| | Ground-breaking Alberta research and leading-edge Alberta technology are proving to be a powerful combination for progress on the nutrient management scene. The results could have the potential to reduce nutrient losses to the environment, while saving Alberta’s feedlot industry millions of dollars annually in feeding costs.
A research team led by Dr. John Basarab of Alberta Agriculture, Food and Rural Development is identifying feed efficient breeding bulls using data collected by a monitoring system invented and developed by Airdrie-based GrowSafe Systems Ltd.

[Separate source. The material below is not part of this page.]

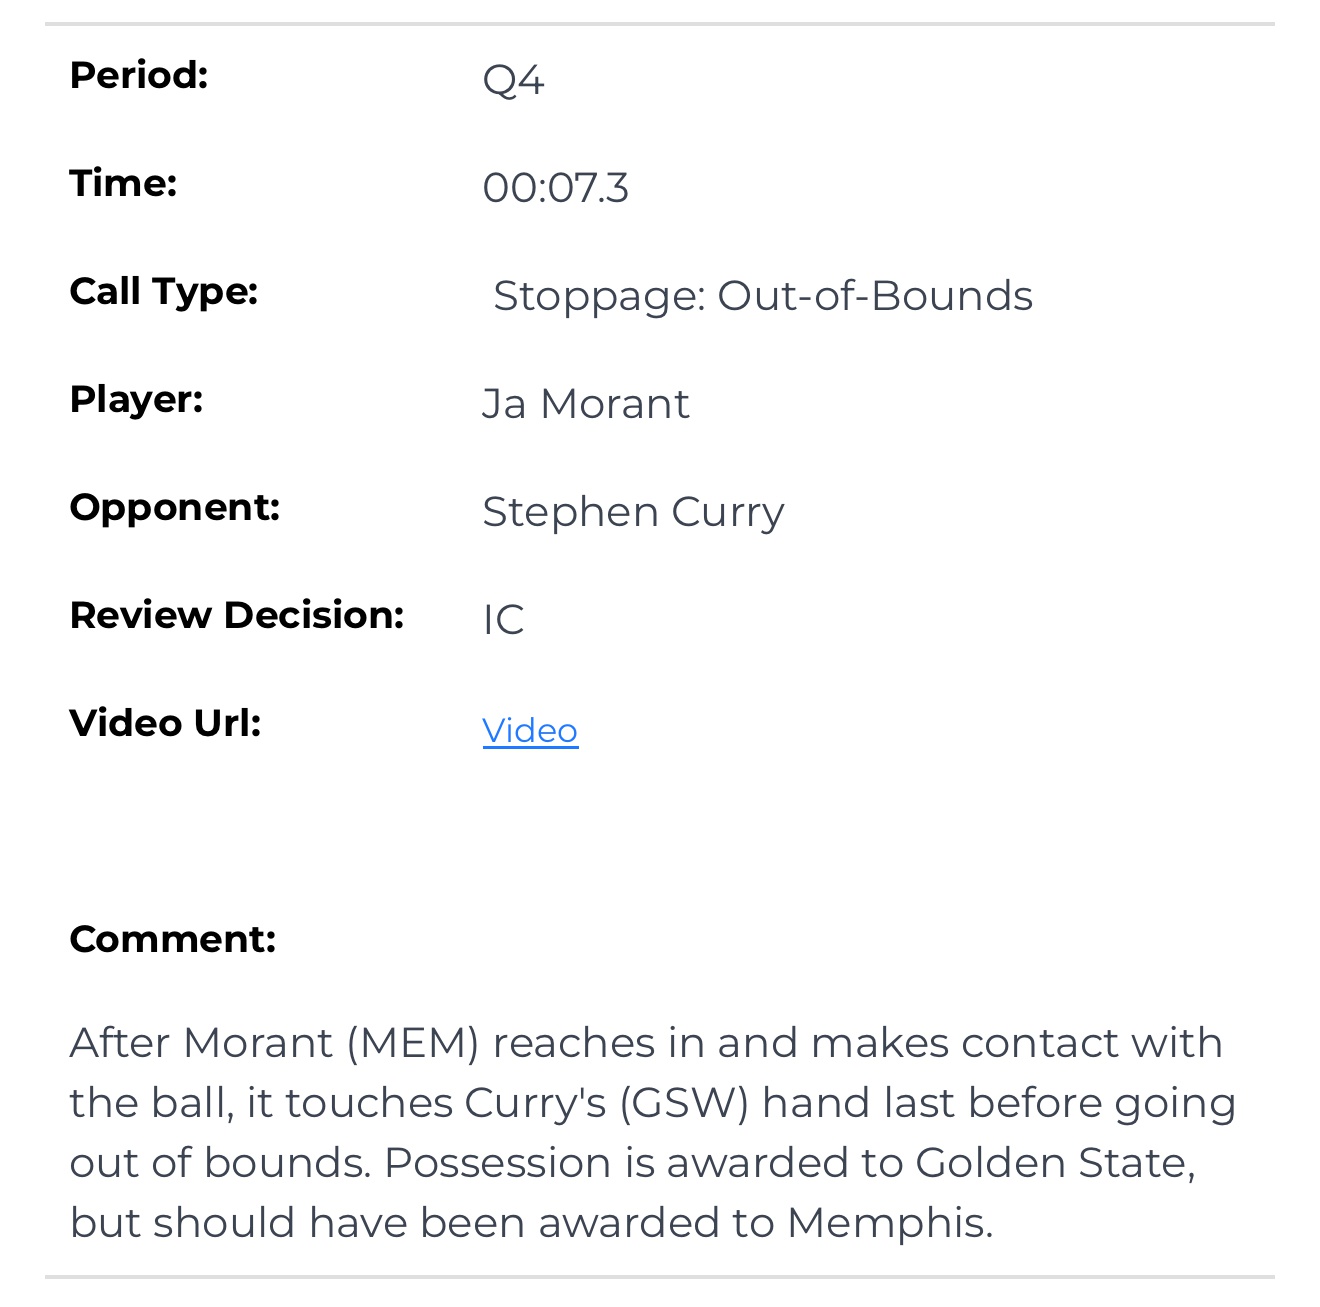Click the Comment heading

click(x=172, y=940)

To assess feed efficiency, the team is using an innovative measure called net feed intake. Basarab explains, “We used to measure feed efficiency with a trait called feed to gain ratio, which means the amount of feed it takes to get a pound of gain. The problem with that measure is that it’s mixed up with body size, growth rate, appetite and body composition.” Selecting cattle with a lower feed to gain ratio would result in a faster growing, larger animal with an increased appetite, but not a
more efficient animal.
Net feed intake offers a more accurate way to assess feed efficiency. It is the difference between an animal’s actual feed intake and its expected feed requirements for maintenance and growth. “By definition net feed intake is adjusted for body size and average daily gain …[so this trait] is closely related to the energy required for maintenance or feed utilization,” says Basarab. An animal with a lower net intake requires less energy to maintain its body, so more of the feed it eats goes to weight gain.
Net feed intake is a heritable trait that varies widely within cattle breeds. Selecting and breeding for a more feed efficient animal could have significant economic and environmental benefits. Basarab’s research shows the difference in feed intake between the most efficient and least efficient animals would translate into huge savings in feed costs for feedlot operations with very efficient animals.

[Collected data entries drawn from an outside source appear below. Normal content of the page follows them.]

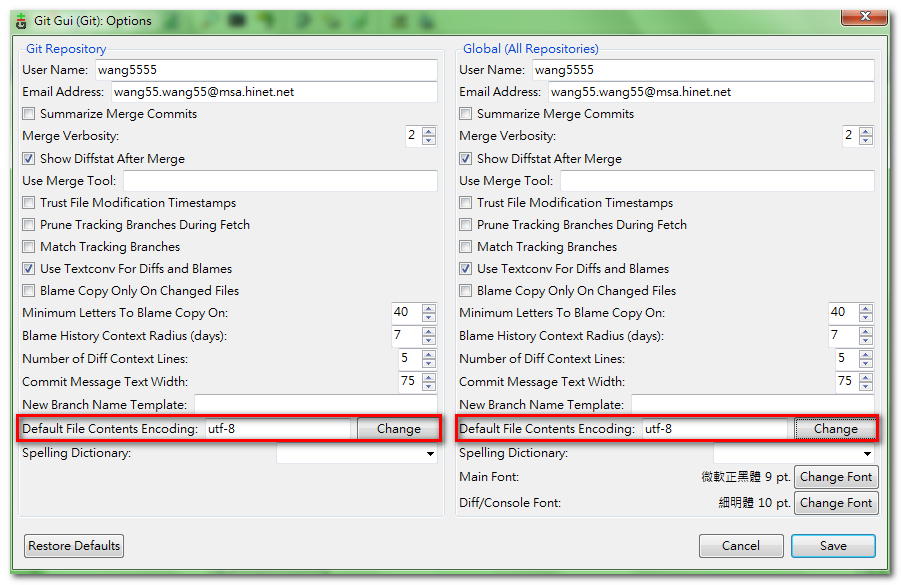This screenshot has height=585, width=901.
Task: Increase repository Number of Diff Context Lines
Action: 429,354
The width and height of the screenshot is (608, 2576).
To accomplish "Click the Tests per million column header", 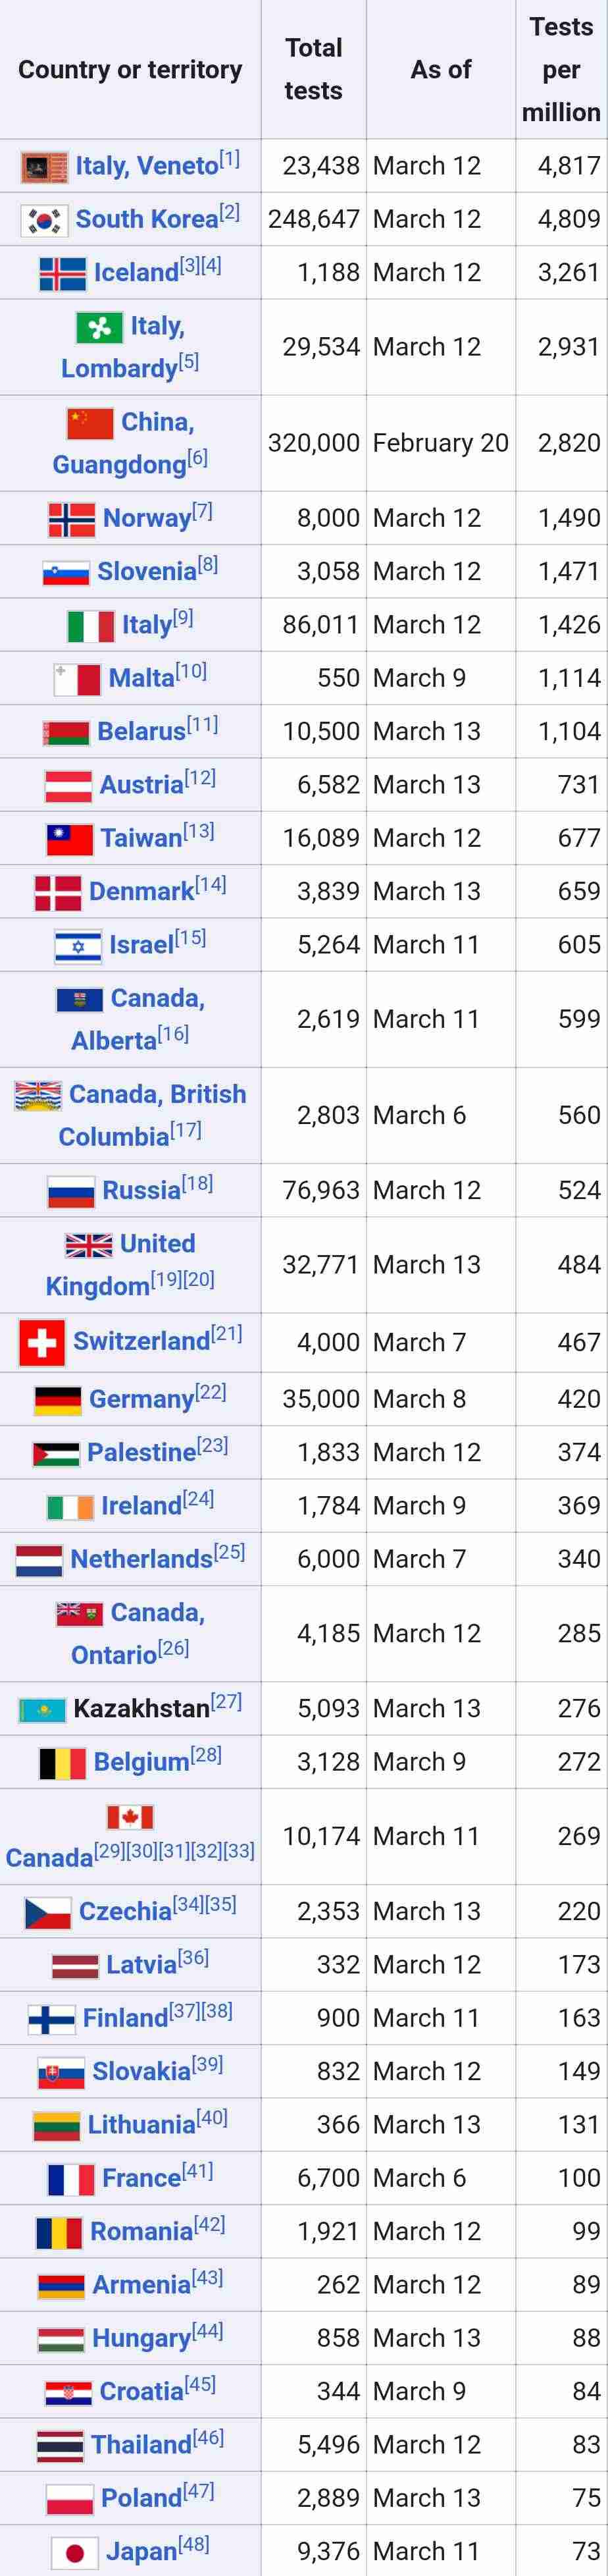I will pos(561,69).
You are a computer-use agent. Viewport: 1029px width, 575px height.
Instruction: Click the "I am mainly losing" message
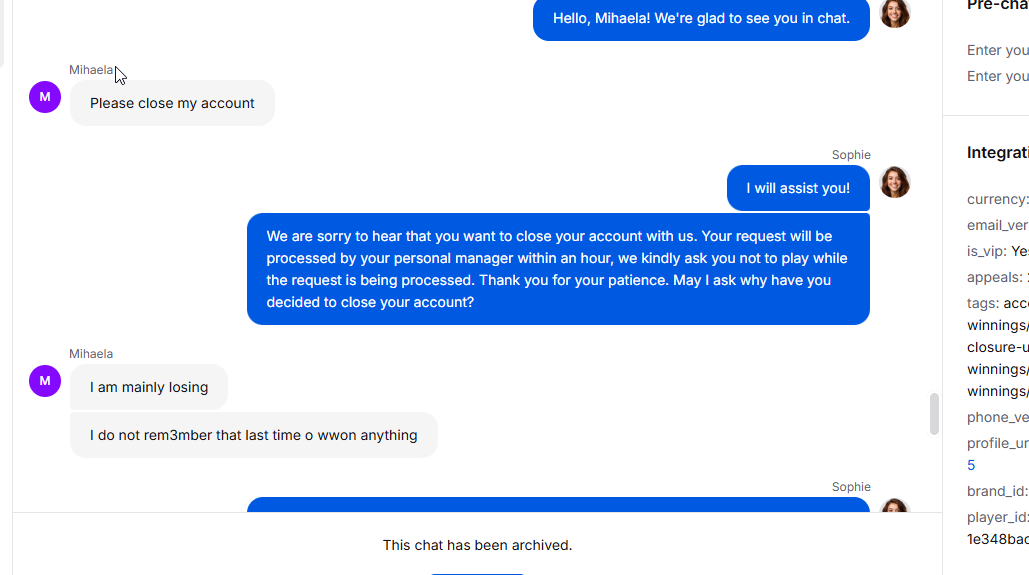pyautogui.click(x=149, y=387)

On the environmental side, Basarab says, “If animals are truly more efficient, then less should be going up into the air and less should be coming out the back. …Both Australian researchers and ourselves have shown that the efficient cattle produce approximately 15 to 17% less methane [a greenhouse gas] and about 15 to 20% less manure nitrogen, phosphorus and potassium.”
Currently the team is running a bull test at Olds College, the first step to moving the research into a commercial venture. This fall, Cattleland Feedyards near Strathmore will begin a full commercial test to measure feed efficiency of about 800 bulls a year.
GrowSafe’s technology for monitoring feeding behaviour is integral to Basarab’s research. Previously, systems to monitor feed intake could measure only one animal at a time, and so were too expensive and laborious for large studies. GrowSafe has raised monitoring capabilities to a new level. Its systems are able to very accurately and continuously monitor many animals at a time, and to translate the collected data into practical information.
Basarab says, “In the GrowSafe system, every animal in the pen has its own unique electronic identification [EID], a radio frequency transponder in its ear tag. That transponder is ISO approved and is the kind that CCIA [Canadian Cattle Identification Agency] uses for its national identification program.” When an animal with an EID gets close to a GrowSafe sensor on a feed bunk, the system records which animal is present, how long it stays there, how much it eats and how aggressively it eats.
Alison Sunstrum, Vice-President of GrowSafe, says the company’s advances offer some phenomenal possibilities for research and commercial applications. “This type of technology is the only technology available in the world that can monitor an animal continuously while in a production environment. …Our research market has greatly expanded largely because of the [research] work that has been done up here.” GrowSafe has already installed its technology at several major U.S. universities.
The two largest U.S. feedlots have GrowSafe commercial research systems, and the company is planning commercial tests in Alberta. For feedlot operations, data on feeding behaviour can be used for such things as early identification of non-performing animals and sick animals (an animal significantly alters its feeding behaviour when becoming ill). Such production efficiencies have spin-off environmental benefits because efficient animals produce less manure and less methane.